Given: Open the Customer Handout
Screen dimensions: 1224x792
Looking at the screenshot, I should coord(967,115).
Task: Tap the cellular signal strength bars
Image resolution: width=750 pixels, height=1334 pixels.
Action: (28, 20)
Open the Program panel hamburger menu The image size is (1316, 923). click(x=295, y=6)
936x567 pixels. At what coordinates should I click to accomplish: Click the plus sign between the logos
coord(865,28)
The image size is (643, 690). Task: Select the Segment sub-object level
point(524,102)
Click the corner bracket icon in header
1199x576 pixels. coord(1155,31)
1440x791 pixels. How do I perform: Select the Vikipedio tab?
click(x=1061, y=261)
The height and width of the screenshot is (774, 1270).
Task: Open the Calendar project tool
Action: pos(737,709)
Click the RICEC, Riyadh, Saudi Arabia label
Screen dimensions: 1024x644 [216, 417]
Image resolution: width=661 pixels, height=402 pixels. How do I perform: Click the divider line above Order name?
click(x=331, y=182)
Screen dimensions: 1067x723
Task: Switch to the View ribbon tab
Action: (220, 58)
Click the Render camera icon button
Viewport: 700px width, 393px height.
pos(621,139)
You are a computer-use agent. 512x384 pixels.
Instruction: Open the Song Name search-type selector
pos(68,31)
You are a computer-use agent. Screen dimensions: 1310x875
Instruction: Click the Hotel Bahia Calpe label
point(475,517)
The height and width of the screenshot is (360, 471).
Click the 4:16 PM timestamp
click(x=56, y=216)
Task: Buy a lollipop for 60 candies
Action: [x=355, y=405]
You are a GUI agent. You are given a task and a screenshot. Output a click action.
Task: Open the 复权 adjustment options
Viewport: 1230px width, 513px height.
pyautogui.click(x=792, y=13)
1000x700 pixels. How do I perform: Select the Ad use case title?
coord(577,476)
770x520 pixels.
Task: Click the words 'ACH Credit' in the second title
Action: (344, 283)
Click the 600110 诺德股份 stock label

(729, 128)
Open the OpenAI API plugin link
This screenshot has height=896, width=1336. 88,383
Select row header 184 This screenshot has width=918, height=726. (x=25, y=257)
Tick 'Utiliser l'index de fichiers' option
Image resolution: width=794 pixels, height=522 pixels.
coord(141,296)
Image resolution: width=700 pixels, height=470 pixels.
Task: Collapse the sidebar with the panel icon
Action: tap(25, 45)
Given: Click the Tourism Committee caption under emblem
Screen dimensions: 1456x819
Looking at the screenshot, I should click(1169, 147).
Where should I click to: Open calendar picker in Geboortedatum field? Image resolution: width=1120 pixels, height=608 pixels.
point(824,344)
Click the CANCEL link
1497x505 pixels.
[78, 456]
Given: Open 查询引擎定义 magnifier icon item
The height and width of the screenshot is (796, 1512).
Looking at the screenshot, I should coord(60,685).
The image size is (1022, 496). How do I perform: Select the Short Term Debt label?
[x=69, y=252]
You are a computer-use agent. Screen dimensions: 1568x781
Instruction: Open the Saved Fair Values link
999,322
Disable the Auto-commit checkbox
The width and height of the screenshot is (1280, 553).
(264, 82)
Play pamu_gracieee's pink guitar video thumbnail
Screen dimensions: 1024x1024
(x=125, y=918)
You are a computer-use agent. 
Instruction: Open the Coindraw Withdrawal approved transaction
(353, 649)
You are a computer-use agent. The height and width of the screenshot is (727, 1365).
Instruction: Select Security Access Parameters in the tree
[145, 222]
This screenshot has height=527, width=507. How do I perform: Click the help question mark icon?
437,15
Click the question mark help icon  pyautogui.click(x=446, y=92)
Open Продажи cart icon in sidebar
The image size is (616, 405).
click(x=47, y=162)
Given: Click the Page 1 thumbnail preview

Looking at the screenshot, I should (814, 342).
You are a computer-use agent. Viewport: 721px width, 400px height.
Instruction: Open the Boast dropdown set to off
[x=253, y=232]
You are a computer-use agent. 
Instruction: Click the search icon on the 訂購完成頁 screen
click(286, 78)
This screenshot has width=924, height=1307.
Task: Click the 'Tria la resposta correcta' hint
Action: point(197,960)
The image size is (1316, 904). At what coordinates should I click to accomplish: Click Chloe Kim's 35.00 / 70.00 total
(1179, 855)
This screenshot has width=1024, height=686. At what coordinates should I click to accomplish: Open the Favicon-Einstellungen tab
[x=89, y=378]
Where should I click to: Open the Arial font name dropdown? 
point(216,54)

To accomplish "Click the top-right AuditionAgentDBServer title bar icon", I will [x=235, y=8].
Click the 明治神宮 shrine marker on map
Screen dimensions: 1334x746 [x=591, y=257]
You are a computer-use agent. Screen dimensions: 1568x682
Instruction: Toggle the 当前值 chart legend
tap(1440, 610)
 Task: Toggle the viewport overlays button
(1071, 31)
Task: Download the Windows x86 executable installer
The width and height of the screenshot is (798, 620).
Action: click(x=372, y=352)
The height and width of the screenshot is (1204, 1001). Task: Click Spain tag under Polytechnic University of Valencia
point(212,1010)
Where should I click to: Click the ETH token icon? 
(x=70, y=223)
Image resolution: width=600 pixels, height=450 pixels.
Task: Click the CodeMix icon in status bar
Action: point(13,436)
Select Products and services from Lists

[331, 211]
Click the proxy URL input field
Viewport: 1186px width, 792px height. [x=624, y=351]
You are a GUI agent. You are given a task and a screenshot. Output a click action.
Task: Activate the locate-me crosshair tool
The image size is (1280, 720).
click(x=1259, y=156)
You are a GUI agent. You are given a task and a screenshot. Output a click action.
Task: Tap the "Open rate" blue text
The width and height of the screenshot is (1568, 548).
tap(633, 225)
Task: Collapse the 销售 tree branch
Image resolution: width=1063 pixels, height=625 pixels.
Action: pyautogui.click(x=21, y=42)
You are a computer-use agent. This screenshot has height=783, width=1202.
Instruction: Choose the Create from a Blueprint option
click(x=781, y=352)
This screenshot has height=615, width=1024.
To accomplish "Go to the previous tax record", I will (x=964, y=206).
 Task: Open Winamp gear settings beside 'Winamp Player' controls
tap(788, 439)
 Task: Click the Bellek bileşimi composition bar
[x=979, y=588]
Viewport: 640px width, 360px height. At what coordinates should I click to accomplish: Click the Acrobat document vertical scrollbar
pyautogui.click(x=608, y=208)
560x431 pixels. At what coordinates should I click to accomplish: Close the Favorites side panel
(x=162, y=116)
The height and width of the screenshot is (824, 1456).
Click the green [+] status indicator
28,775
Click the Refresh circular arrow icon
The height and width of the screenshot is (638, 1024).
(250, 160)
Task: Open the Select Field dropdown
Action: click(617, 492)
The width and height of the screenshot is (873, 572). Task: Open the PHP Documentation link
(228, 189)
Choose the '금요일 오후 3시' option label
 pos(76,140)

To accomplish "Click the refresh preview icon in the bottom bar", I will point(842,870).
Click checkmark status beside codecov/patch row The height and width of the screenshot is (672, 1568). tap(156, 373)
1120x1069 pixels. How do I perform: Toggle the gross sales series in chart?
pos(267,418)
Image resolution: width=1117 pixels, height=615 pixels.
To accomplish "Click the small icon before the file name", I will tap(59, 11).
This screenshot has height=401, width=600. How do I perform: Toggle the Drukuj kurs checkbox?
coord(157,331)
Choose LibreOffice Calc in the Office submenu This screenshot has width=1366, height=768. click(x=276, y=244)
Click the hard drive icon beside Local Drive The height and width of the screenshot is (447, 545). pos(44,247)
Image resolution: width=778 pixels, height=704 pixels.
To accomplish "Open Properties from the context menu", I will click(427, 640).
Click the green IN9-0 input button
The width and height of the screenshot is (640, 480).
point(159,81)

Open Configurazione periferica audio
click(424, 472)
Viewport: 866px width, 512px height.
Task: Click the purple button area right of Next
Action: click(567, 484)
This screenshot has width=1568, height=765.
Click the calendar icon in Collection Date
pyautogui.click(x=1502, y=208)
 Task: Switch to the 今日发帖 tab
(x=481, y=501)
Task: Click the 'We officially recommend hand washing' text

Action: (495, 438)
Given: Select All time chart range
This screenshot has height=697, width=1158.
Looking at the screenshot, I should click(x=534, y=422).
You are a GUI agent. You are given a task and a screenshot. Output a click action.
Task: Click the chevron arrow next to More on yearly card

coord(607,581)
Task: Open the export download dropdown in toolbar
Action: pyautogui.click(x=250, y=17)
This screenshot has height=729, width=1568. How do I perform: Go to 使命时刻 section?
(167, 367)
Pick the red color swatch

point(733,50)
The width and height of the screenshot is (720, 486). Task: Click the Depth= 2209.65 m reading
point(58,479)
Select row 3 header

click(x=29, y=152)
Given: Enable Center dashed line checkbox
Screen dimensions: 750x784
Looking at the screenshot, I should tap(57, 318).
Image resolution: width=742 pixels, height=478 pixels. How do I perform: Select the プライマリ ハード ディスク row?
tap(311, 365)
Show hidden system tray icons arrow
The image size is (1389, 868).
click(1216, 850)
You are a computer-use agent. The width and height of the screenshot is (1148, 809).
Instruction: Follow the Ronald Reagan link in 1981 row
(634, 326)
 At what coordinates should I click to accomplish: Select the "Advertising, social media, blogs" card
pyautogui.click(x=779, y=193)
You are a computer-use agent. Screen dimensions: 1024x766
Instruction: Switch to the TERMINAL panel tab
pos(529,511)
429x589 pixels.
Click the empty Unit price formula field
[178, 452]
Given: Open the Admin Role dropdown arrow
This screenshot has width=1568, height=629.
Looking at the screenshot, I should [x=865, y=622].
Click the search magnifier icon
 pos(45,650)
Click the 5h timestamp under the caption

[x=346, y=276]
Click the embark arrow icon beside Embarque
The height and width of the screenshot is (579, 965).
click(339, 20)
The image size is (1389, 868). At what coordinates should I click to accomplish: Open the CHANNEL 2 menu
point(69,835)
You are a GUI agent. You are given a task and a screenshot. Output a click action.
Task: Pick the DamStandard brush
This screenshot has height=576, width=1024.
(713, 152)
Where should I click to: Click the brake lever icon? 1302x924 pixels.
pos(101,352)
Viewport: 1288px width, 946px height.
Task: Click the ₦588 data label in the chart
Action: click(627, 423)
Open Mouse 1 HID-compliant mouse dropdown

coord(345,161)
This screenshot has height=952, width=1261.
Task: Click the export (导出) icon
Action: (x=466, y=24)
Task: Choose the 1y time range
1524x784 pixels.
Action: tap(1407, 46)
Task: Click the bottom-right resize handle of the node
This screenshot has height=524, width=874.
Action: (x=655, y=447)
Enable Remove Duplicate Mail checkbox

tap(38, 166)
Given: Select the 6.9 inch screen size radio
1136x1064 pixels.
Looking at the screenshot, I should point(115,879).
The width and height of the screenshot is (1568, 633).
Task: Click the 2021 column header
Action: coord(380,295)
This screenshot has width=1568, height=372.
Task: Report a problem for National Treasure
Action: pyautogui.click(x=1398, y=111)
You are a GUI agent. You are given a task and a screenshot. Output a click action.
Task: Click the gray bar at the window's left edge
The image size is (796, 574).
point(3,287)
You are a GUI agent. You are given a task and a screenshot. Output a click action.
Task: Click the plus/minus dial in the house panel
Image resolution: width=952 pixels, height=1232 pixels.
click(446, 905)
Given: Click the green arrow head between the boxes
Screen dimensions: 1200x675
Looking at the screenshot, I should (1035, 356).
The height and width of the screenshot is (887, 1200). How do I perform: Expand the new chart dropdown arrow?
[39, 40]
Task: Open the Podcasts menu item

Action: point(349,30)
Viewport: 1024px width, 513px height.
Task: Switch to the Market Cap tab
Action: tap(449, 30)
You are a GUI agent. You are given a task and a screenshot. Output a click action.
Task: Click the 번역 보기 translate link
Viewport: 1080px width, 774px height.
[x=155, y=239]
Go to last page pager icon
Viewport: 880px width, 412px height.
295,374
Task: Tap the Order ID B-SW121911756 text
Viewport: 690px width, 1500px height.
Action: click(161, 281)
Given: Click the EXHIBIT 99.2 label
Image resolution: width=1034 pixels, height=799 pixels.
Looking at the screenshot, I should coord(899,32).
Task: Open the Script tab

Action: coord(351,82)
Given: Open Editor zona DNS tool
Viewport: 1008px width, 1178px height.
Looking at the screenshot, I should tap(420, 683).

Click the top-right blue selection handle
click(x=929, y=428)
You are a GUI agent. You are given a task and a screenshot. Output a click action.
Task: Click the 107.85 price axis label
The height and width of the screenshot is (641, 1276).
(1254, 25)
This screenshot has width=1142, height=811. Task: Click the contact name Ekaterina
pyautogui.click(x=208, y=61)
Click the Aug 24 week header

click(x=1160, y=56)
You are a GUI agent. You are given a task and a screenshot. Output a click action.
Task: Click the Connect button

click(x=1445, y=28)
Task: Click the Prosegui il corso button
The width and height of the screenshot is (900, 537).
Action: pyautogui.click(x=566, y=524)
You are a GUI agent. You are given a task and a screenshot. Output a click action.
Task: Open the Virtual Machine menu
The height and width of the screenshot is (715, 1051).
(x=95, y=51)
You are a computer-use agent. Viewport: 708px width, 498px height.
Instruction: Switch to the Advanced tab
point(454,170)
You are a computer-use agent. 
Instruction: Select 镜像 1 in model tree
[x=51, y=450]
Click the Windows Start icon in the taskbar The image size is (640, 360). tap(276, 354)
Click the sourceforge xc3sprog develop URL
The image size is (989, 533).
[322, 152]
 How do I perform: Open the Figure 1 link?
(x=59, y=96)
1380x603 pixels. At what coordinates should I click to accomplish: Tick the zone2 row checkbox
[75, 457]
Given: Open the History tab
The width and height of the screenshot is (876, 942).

+ + + +

From the line holding "Image resolution: width=952" to the line holding "Given: Click the EXHIBIT 99.2 label", inclusive, restate each line above exactly as written.

§ **REPLY TO THE TASK**:
Image resolution: width=952 pixels, height=1232 pixels.
click(446, 905)
Given: Click the green arrow head between the boxes
Screen dimensions: 1200x675
Looking at the screenshot, I should (1035, 356).
The height and width of the screenshot is (887, 1200). How do I perform: Expand the new chart dropdown arrow?
[39, 40]
Task: Open the Podcasts menu item

Action: point(349,30)
Viewport: 1024px width, 513px height.
Task: Switch to the Market Cap tab
Action: tap(449, 30)
You are a GUI agent. You are given a task and a screenshot. Output a click action.
Task: Click the 번역 보기 translate link
Viewport: 1080px width, 774px height.
[x=155, y=239]
Go to last page pager icon
Viewport: 880px width, 412px height.
295,374
Task: Tap the Order ID B-SW121911756 text
Viewport: 690px width, 1500px height.
Action: click(161, 281)
Given: Click the EXHIBIT 99.2 label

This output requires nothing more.